## SUPPLIED PASSAGE
= Beginning of Section =
Tasmanian devils, the carnivorous marsupials whose feisty, frenzied eating habits won the animals cartoon fame, have returned to mainland Australia for the first time in some 3,000 years.
“Seeing those devils released into a wild landscape — it’s a really emotional moment,” said Liz Gabriel, director of conservation group Aussie Ark, which led the release effort in partnership with other conservation groups.
The 11 most recently released devils began exploring their new home once they were freed from round, white cages at the nearly 1,000-acre Barrington Tops wildlife refuge in New South Wales state, about 190 kilometers north of Sydney.
Tasmanian devils, which were once called Sarcophilus satanicus or “Satanic flesh-lover,” went extinct in mainland Australia before the arrival of Europeans.
Scientists believe the introduction of carnivorous dingoes, a surge in the indigenous human population, and a devastating dry season cause by a prolonged El Nino caused the devil to migrate to present-day Tasmania, said University of Tasmania ecologist Menna Jones.
“I think any one of those three factors alone probably wouldn’t have caused extinction — but the three of them together likely caused the devil to become extinct on the mainland,” she said.
Devils have been protected in Australia since 1941, and conservationists have worked to bolster their populations for years, citing their importance as top predators who can suppress invasive species — like foxes and feral cats — and in turn protect smaller species and biodiversity.
= End of Section =
## ACTIVITY 1
Extract the Tasmanian devil article's text verbatim, starting with "The 11 most" and going on through "arrival of Europeans.".
## ACTIVITY 2
Write the next part of the Tasmanian devil article, picking up after its final sentence.

## SUPPLIED MATERIAL
= Beginning of Section =
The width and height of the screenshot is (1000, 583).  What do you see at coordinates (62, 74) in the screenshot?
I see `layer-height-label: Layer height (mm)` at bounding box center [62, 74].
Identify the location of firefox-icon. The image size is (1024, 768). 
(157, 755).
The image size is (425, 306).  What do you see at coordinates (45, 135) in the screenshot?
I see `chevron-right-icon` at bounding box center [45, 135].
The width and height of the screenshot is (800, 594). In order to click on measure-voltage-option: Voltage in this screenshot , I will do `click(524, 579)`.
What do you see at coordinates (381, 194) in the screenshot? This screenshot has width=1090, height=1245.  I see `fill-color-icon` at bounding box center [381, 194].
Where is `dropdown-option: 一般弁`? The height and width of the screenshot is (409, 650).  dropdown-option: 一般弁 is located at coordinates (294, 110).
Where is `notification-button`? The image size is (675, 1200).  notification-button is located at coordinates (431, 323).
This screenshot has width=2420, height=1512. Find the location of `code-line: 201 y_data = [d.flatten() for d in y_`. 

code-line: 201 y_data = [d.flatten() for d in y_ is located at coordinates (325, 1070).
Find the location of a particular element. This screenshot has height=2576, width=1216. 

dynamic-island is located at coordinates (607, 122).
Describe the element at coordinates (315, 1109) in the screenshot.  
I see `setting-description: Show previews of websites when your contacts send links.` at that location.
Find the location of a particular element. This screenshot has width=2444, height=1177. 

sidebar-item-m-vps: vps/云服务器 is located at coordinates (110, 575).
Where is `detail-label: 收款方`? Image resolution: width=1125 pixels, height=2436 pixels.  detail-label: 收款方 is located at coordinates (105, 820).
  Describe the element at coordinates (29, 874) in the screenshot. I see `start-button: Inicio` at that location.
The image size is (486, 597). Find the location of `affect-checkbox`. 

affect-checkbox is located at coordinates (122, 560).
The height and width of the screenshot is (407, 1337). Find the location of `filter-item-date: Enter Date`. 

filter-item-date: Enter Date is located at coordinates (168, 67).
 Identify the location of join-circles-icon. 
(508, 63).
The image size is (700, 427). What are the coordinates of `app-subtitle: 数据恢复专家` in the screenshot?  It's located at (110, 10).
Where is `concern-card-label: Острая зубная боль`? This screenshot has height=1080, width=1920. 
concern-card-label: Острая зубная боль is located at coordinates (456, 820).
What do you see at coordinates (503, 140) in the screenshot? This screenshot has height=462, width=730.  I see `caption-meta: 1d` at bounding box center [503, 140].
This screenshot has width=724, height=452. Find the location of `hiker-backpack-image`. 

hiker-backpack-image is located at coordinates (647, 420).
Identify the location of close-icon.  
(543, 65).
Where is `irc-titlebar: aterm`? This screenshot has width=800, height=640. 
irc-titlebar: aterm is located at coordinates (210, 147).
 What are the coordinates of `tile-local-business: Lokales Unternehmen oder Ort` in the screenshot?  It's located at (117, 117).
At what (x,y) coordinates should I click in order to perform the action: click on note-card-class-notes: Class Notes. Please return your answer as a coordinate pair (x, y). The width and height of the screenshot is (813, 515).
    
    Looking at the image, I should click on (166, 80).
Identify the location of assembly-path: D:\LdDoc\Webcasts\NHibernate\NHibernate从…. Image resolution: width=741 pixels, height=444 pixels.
= End of Section =
## TASK RESULT 1
The 11 most recently released devils began exploring their new home once they were freed from round, white cages at the nearly 1,000-acre Barrington Tops wildlife refuge in New South Wales state, about 190 kilometers north of Sydney.
Tasmanian devils, which were once called Sarcophilus satanicus or “Satanic flesh-lover,” went extinct in mainland Australia before the arrival of Europeans.

## TASK RESULT 2
One of the biggest blows to conservation efforts came in the 1990s when a communicable cancer called devil facial tumor disease — which passes between devils through their bites while mating and causes large tumors that prevent them from eating — reduced the population from some 140,000 to as few as 20,000.
For now, the devils released this year and those expected to be released in coming years won’t go into the wild just yet.
Instead they will receive supplementary feedings and be monitored by remote cameras, with some devils tagged with GPS trackers to learn more about how they adjust in their new environment, said Gabriel.
“We dream of many more sanctuaries with devils in them and really growing the numbers of the species to protect that species, but also the animals in the environment around them,” she said. “This is just the beginning.”